Best Answer - Chosen by Asker: Is it just saying that the mother, brother, etc is your relative in the eyes of the law? Or is there another reason? Just curious where this originated. Thanks!

The previous answerer says it pretty well. (Why call yourself "Bonehead"?!) However, the realtionship doesn't actually impart much legal status, at least in terms of inheritance. If someone dies intestate and the biological child is deceased but left a widow or widower and children, the children inherit, but the son- or daughter-in-law doesn't. Or if someone wills property to a son or daughter and that person's spouse, the biological child pays a lower rate of inheritance tax than does the in-law.

However, according to the Oxford English Dictionary, the term, first used in English in the 14th century, refers to CANON law in reference to whom one was and was not permitted to marry. In that context, a parent-, child-, or sibling-in-law was just as off-limits matrimonially as the biological counterpart. Thus Hamlet refers to his mother's marriage to his dead father's brother as incestuous, and Henry VIII went through some canonical red tape to establish his right to marry Catherine of Aragon--and then through more when he changed his mind twenty-odd years later.

The "in-law" construction seems to be peculiar to English, anyway.
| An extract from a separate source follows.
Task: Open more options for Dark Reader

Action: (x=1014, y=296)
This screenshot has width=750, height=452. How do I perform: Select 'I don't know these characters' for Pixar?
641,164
In French, one's parents-in-law are "beau pere" and "belle mere," which are also the terms for step-parents. (Of course, you may remember that in David Copperfield, Mr. Murdstone, whom we would think of as David's step-father, is referred to at least once as his "father-in'law.") Spanish has special names for in-law relatives, as do German and Latin.

This tidbit may also be of interest: some people today still call their parents-in-law (for example) "Mother and Father Smith" or "Mom and Dad Smith." At one time it was also the practice to call one's daughter's husband "Son Jones."

Is that more than enough?

It describes their relationship to you as being of legal origin (a marriage) , not blood.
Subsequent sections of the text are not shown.